• _Pixel coordinate grounding data_
=====

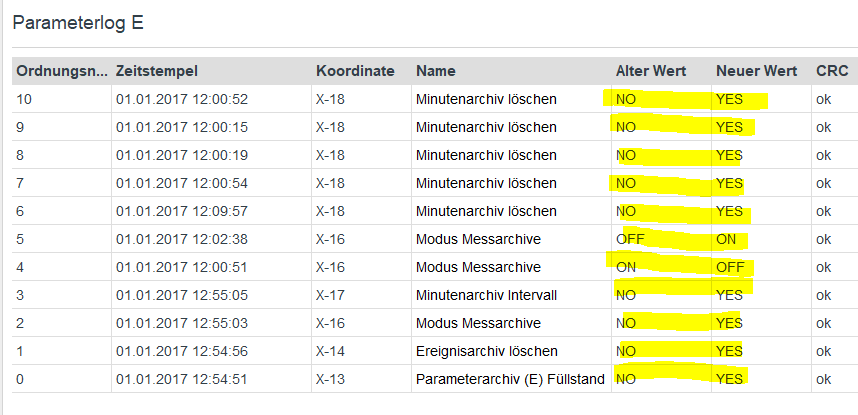Click order number 10 cell
This screenshot has height=415, width=858.
tap(24, 99)
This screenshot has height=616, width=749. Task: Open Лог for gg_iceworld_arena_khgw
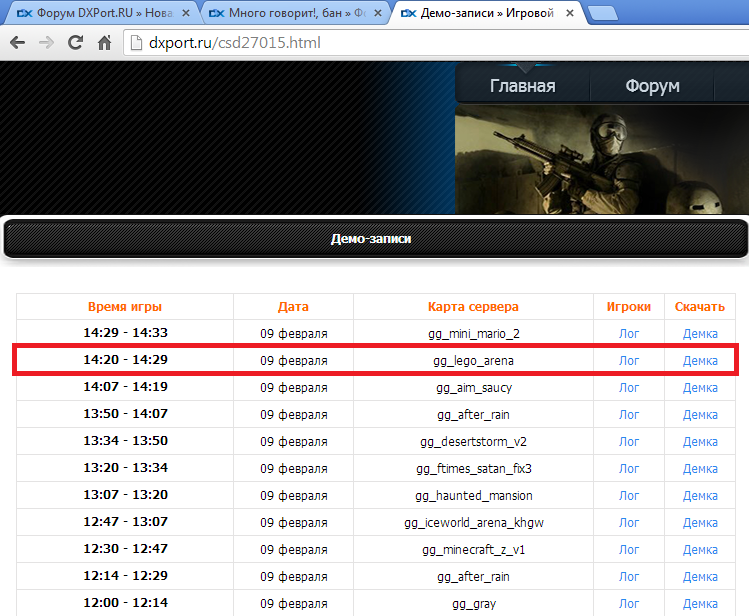coord(629,522)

=====

In the entries above, find the line containing "This screenshot has height=616, width=749.", then please retype it and every line after it through the last, exactly as written, omitting pictures.

• _EXERCISE RESULT_
This screenshot has height=616, width=749. Task: Open Лог for gg_iceworld_arena_khgw
coord(629,522)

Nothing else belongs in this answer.